Дебрянский, старый университетский товарищ Петрова, был свидетелем всего процесса его помешательства. В полную противоположность Петрову, он был человеком редкого равновесия физического и нравственного, отличного здоровья, безупречной наследственности. Звёзд с неба не хватал, но и в недалёких умом не числился, в образцы добродетели не стремился, но и в пороки не вдавался, — словом, являлся примерным типом образованного московского буржуа, на холостом положении, завидного жениха и, впоследствии, конечно, прекрасного отца семейства. Когда Петров начал чудачить чересчур уже дико, большинство приятелей и собутыльников стали избегать его: что за охота сохранять близость с человеком, который вот-вот разразится скандалом? Наоборот, Дебрянский — вовсе не бывший с ним близок до того времени — теперь, чувствуя, что с этим одиноким нелепым существом творится что-то неладное, стал чаще навещать его. Продолжал свои посещения и впоследствии, в лечебнице. Петров его любил, легко узнавал и охотно с ним разговаривал. Дебрянский был человек любопытный и любознательный. «Настоящего сумасшедшего» он видел вблизи в первый раз и наблюдал с глубоким интересом.

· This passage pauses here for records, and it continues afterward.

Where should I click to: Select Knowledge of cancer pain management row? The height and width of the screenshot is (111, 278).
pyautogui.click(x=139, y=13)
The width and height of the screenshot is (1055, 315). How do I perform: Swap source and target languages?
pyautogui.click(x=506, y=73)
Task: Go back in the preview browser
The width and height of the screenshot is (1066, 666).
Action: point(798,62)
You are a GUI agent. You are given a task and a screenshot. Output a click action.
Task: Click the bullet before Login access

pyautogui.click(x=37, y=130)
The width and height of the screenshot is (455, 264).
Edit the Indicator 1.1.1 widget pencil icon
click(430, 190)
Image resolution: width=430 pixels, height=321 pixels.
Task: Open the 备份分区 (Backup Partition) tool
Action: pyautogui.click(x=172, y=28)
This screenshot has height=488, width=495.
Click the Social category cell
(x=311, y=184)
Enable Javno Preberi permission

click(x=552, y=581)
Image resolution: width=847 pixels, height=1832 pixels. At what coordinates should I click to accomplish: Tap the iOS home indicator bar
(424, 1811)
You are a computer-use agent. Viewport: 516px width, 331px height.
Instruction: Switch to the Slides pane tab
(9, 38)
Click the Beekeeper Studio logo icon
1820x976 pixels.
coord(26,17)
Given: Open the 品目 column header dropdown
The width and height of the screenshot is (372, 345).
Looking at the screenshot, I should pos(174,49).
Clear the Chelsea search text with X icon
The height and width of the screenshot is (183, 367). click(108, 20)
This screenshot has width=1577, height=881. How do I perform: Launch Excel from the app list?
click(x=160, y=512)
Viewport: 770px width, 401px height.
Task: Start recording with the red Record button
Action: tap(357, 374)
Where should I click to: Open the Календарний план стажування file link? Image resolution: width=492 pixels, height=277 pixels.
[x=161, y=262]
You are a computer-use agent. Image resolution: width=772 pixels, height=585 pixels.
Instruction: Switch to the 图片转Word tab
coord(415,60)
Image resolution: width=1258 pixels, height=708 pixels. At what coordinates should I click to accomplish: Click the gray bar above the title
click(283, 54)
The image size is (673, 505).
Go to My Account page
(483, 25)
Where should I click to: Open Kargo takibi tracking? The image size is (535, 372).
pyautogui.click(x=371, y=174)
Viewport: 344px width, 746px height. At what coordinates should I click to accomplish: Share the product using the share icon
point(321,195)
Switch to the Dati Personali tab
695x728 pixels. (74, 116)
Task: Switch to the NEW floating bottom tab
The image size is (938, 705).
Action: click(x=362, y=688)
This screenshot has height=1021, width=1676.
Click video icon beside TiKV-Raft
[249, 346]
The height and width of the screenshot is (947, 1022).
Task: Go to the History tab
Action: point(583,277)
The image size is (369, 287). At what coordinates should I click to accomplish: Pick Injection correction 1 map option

— А не боитесь вы расстроить этими упражнениями свои собственные нервы? — спросил его ординатор лечебницы, Степан Кузьмич Прядильников, на чьём попечении находился Петров.
Дебрянский только рассмеялся в ответ:
— Ну, вот ещё! Я — как себя помню — даже не чувствовал ни разу, что у меня есть нервы; хоть бы узнать, что за нервы такие бывают.
В дополнение к своим визитам в лечебницу, Дебрянского угораздило ещё попасть в кружок оккультистов, который, следуя парижской моде, учредила в Москве хорошенькая барынька-декадентка, жена Радолина, компаньона Дебрянского по торговому товариществу «Дебрянского сыновья, Радолин и К°». Над оккультизмом Алексей Леонидович смеялся, да и весь кружок был затеян для смеха, и приключалось в нём больше флирта, чем таинственностей. Но Дебрянского, как неофита, для первого же появления в кружке, нагрузили сочинениями Элифаса Леви и прочих мистологов XIX века, которые он, по добросовестной привычке к внимательному чтению, аккуратнейшем образом изучил от доски до доски, изрядно одурманив их чертовщиною свою память и расстроив воображение. Однажды он рассказал своим коллегам-оккультистам про сумасшествие Петрова.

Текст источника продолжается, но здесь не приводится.